Copy each entry as written.

[Opening DATA FOR THE TASK section]

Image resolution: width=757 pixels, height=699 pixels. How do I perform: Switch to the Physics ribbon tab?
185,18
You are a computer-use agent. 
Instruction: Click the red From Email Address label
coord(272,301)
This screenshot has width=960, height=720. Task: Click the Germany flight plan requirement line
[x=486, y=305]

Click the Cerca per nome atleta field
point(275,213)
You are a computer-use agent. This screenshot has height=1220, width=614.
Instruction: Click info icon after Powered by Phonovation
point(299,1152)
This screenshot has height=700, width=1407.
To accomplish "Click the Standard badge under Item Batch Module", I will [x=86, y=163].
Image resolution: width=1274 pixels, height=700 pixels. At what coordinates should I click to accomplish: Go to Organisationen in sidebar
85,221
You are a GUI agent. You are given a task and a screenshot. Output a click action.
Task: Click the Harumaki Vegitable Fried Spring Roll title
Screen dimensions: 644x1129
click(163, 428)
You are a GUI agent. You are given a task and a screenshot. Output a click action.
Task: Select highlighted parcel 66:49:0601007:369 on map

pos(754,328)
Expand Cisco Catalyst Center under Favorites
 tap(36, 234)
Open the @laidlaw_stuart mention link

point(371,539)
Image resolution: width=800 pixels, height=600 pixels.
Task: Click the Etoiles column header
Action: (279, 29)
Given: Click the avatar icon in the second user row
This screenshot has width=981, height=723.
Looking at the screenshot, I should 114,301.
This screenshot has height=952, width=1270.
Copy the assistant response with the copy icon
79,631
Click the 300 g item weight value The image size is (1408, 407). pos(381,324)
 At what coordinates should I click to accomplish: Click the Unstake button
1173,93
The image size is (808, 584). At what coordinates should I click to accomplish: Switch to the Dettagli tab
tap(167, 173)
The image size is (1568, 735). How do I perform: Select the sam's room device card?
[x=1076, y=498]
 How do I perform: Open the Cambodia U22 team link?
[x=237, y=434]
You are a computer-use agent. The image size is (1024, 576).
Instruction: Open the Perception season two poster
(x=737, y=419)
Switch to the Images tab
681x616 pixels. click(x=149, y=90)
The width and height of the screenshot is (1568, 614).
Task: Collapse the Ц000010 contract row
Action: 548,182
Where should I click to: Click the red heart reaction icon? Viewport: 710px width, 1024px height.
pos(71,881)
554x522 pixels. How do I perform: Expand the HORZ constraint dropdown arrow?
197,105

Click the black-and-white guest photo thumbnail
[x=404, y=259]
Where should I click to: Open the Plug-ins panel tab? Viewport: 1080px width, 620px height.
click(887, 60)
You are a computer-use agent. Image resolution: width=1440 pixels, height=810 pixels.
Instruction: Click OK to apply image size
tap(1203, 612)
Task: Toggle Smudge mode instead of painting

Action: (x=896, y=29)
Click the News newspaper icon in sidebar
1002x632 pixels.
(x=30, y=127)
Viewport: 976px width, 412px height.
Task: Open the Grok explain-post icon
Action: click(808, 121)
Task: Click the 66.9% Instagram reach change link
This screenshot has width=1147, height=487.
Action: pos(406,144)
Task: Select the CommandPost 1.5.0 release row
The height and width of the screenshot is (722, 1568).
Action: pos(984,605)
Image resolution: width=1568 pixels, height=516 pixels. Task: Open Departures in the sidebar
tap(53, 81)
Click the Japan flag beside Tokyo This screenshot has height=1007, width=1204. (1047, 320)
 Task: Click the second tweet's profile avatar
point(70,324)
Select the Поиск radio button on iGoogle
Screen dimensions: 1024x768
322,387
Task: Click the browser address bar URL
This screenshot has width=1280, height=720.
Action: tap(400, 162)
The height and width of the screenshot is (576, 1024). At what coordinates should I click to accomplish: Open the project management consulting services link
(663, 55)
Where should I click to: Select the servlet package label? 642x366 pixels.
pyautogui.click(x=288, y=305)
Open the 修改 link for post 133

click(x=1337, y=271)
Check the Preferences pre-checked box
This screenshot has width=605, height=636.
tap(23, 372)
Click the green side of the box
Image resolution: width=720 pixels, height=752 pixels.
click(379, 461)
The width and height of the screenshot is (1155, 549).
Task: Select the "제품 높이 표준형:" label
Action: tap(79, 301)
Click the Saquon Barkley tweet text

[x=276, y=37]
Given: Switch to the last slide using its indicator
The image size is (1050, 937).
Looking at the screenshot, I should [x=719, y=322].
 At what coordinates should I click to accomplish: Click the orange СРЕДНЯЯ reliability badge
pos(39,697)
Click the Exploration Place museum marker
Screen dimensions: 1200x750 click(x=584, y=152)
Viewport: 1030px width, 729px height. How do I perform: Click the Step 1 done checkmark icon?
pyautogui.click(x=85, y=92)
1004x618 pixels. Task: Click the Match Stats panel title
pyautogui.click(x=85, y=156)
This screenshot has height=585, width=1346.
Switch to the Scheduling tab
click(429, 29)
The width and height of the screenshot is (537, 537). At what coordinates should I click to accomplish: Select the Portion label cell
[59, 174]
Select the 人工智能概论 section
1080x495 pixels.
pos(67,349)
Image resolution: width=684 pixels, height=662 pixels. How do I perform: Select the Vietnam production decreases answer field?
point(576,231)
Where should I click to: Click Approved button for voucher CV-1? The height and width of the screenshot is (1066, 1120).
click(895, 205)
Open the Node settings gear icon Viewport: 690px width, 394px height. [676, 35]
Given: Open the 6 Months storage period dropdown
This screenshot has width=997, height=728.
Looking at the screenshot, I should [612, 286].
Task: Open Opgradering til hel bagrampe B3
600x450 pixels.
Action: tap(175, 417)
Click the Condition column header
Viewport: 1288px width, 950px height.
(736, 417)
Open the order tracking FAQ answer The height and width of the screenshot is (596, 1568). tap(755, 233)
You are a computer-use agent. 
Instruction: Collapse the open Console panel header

[Closing DATA FOR THE TASK section]

■ YOUR RESPONSE ■
Image resolution: width=757 pixels, height=699 pixels. How do I perform: Switch to the Physics ribbon tab?
185,18
You are a computer-use agent. 
Instruction: Click the red From Email Address label
coord(272,301)
This screenshot has width=960, height=720. Task: Click the Germany flight plan requirement line
[x=486, y=305]

Click the Cerca per nome atleta field
point(275,213)
You are a computer-use agent. This screenshot has height=1220, width=614.
Instruction: Click info icon after Powered by Phonovation
point(299,1152)
This screenshot has height=700, width=1407.
To accomplish "Click the Standard badge under Item Batch Module", I will [x=86, y=163].
Image resolution: width=1274 pixels, height=700 pixels. At what coordinates should I click to accomplish: Go to Organisationen in sidebar
85,221
You are a GUI agent. You are given a task and a screenshot. Output a click action.
Task: Click the Harumaki Vegitable Fried Spring Roll title
Screen dimensions: 644x1129
click(163, 428)
You are a GUI agent. You are given a task and a screenshot. Output a click action.
Task: Select highlighted parcel 66:49:0601007:369 on map

pos(754,328)
Expand Cisco Catalyst Center under Favorites
 tap(36, 234)
Open the @laidlaw_stuart mention link

point(371,539)
Image resolution: width=800 pixels, height=600 pixels.
Task: Click the Etoiles column header
Action: (279, 29)
Given: Click the avatar icon in the second user row
This screenshot has width=981, height=723.
Looking at the screenshot, I should 114,301.
This screenshot has height=952, width=1270.
Copy the assistant response with the copy icon
79,631
Click the 300 g item weight value The image size is (1408, 407). pos(381,324)
 At what coordinates should I click to accomplish: Click the Unstake button
1173,93
The image size is (808, 584). At what coordinates should I click to accomplish: Switch to the Dettagli tab
tap(167, 173)
The image size is (1568, 735). How do I perform: Select the sam's room device card?
[x=1076, y=498]
 How do I perform: Open the Cambodia U22 team link?
[x=237, y=434]
You are a computer-use agent. The image size is (1024, 576).
Instruction: Open the Perception season two poster
(x=737, y=419)
Switch to the Images tab
681x616 pixels. click(x=149, y=90)
The width and height of the screenshot is (1568, 614).
Task: Collapse the Ц000010 contract row
Action: 548,182
Where should I click to: Click the red heart reaction icon? Viewport: 710px width, 1024px height.
pos(71,881)
554x522 pixels. How do I perform: Expand the HORZ constraint dropdown arrow?
197,105

Click the black-and-white guest photo thumbnail
[x=404, y=259]
Where should I click to: Open the Plug-ins panel tab? Viewport: 1080px width, 620px height.
click(887, 60)
You are a computer-use agent. Image resolution: width=1440 pixels, height=810 pixels.
Instruction: Click OK to apply image size
tap(1203, 612)
Task: Toggle Smudge mode instead of painting

Action: (x=896, y=29)
Click the News newspaper icon in sidebar
1002x632 pixels.
(x=30, y=127)
Viewport: 976px width, 412px height.
Task: Open the Grok explain-post icon
Action: click(808, 121)
Task: Click the 66.9% Instagram reach change link
This screenshot has width=1147, height=487.
Action: pos(406,144)
Task: Select the CommandPost 1.5.0 release row
The height and width of the screenshot is (722, 1568).
Action: pos(984,605)
Image resolution: width=1568 pixels, height=516 pixels. Task: Open Departures in the sidebar
tap(53, 81)
Click the Japan flag beside Tokyo This screenshot has height=1007, width=1204. (1047, 320)
 Task: Click the second tweet's profile avatar
point(70,324)
Select the Поиск radio button on iGoogle
Screen dimensions: 1024x768
322,387
Task: Click the browser address bar URL
This screenshot has width=1280, height=720.
Action: tap(400, 162)
The height and width of the screenshot is (576, 1024). At what coordinates should I click to accomplish: Open the project management consulting services link
(663, 55)
Where should I click to: Select the servlet package label? 642x366 pixels.
pyautogui.click(x=288, y=305)
Open the 修改 link for post 133

click(x=1337, y=271)
Check the Preferences pre-checked box
This screenshot has width=605, height=636.
tap(23, 372)
Click the green side of the box
Image resolution: width=720 pixels, height=752 pixels.
click(379, 461)
The width and height of the screenshot is (1155, 549).
Task: Select the "제품 높이 표준형:" label
Action: tap(79, 301)
Click the Saquon Barkley tweet text

[x=276, y=37]
Given: Switch to the last slide using its indicator
The image size is (1050, 937).
Looking at the screenshot, I should [x=719, y=322].
 At what coordinates should I click to accomplish: Click the orange СРЕДНЯЯ reliability badge
pos(39,697)
Click the Exploration Place museum marker
Screen dimensions: 1200x750 click(x=584, y=152)
Viewport: 1030px width, 729px height. How do I perform: Click the Step 1 done checkmark icon?
pyautogui.click(x=85, y=92)
1004x618 pixels. Task: Click the Match Stats panel title
pyautogui.click(x=85, y=156)
This screenshot has height=585, width=1346.
Switch to the Scheduling tab
click(429, 29)
The width and height of the screenshot is (537, 537). At what coordinates should I click to accomplish: Select the Portion label cell
[59, 174]
Select the 人工智能概论 section
1080x495 pixels.
pos(67,349)
Image resolution: width=684 pixels, height=662 pixels. How do I perform: Select the Vietnam production decreases answer field?
point(576,231)
Where should I click to: Click Approved button for voucher CV-1? The height and width of the screenshot is (1066, 1120).
click(895, 205)
Open the Node settings gear icon Viewport: 690px width, 394px height. [676, 35]
Given: Open the 6 Months storage period dropdown
This screenshot has width=997, height=728.
Looking at the screenshot, I should [612, 286].
Task: Open Opgradering til hel bagrampe B3
600x450 pixels.
Action: tap(175, 417)
Click the Condition column header
Viewport: 1288px width, 950px height.
(736, 417)
Open the order tracking FAQ answer The height and width of the screenshot is (596, 1568). tap(755, 233)
You are a computer-use agent. 
Instruction: Collapse the open Console panel header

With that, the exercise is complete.